◆ TEXTO DE ESTUDO ◆
Na capital, Porto Príncipe, desabrigados pelo terremoto de janeiro se amontoam em ambientes sem higiene

Em meio à epidemia de cólera, país vai às urnas no domingo, para escolher presidente, senadores e deputados

Emilio Morenatti/Associated Press
Menino com os sintomas da cólera descansa em complexo esportivo em Cap Haitian

FLÁVIA MARREIRO
ENVIADA ESPECIAL A PORTO PRÍNCIPE (HAITI)

Watson Petithomme, 21, diz que há duas semanas seu amigo James, companheiro da barraca ao lado da dele num acampamento de desabrigados no centro de Porto Príncipe, morreu de cólera.
"A doença é muito rápida. Um dia vomita, no outro está morrendo."
Sim, ele diz que tem medo da doença, mas também dá de ombros quando questionado de onde vem a água que consome todos os dias. "Quando o governo distribui água, é a que temos."

◆ DADOS FORNECIDOS ◆
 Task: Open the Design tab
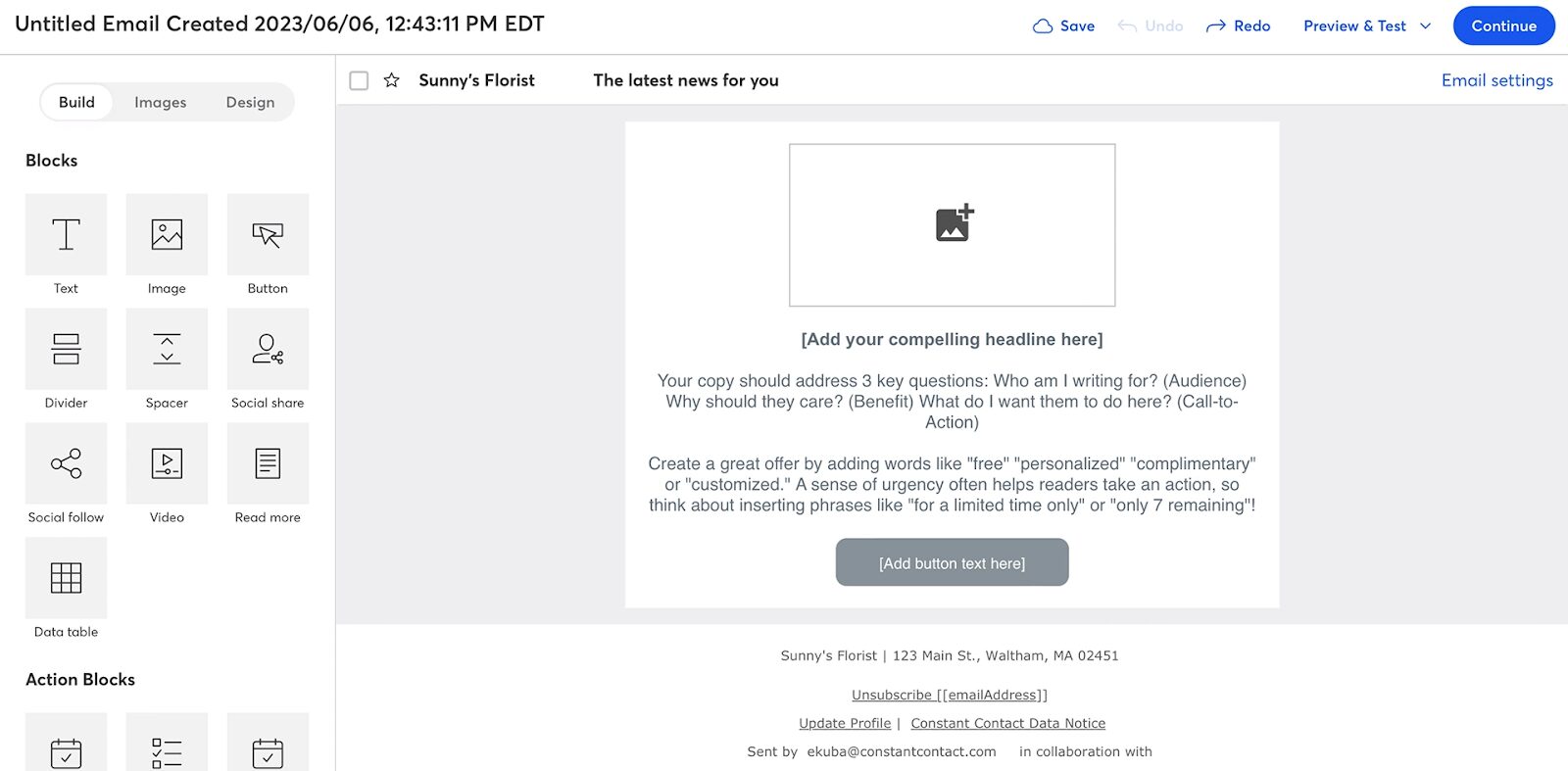click(250, 102)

◆ TAREFAS ◆
**1)** Na reportagem sobre a cólera no Haiti, cada afirmação abaixo está de acordo com o texto? Responda sim ou não e cite as palavras decisivas do texto, sem alterá-las. (a) Watson Petithomme tem 21 anos. (b) James morreu de cólera há um mês. (c) Watson afirma não ter medo da doença.
**2)** Redija a continuação da reportagem sobre a cólera no Haiti a partir da última frase.

◆ SUAS RESPOSTAS ◆
**1)**
(a) Sim: "Watson Petithomme, 21"
(b) Não: "há duas semanas seu amigo James, companheiro da barraca ao lado da dele num acampamento de desabrigados no centro de Porto Príncipe, morreu de cólera"
(c) Não: "Sim, ele diz que tem medo da doença"

**2)**
A mesma mescla de temor do cólera e resignação exibe Mackenzy Joseph, 22, a uns 200 metros dali, em outro trecho da praça Dessalines, tomada pelos desabrigados desde o terremoto de janeiro, quando morreram cerca de 250 mil pessoas, segundo as estimativas mais aceitas.
"O que podemos fazer? É aqui que vivemos. Não temos para onde ir", reclama.
Ao lado dele, sua mulher amamenta o filho do casal, Chris Smily, de apenas cinco dias de vida.
A julgar pelo exemplos, os haitianos estão até informados sobre os riscos da cólera e de como fazer para preveni-la. Ao que parece, porém, não é realista esperar que eles consigam seguir as recomendações.
Na situação de Joseph e Petithomme há estimado 1,5 milhão de haitianos, a grande maioria na capital, Porto Príncipe.
Amontoados em acampamentos, com escassos banheiros químicos e nada de água corrente -os itens mais básicos de higiene que impedem a propagação da cólera.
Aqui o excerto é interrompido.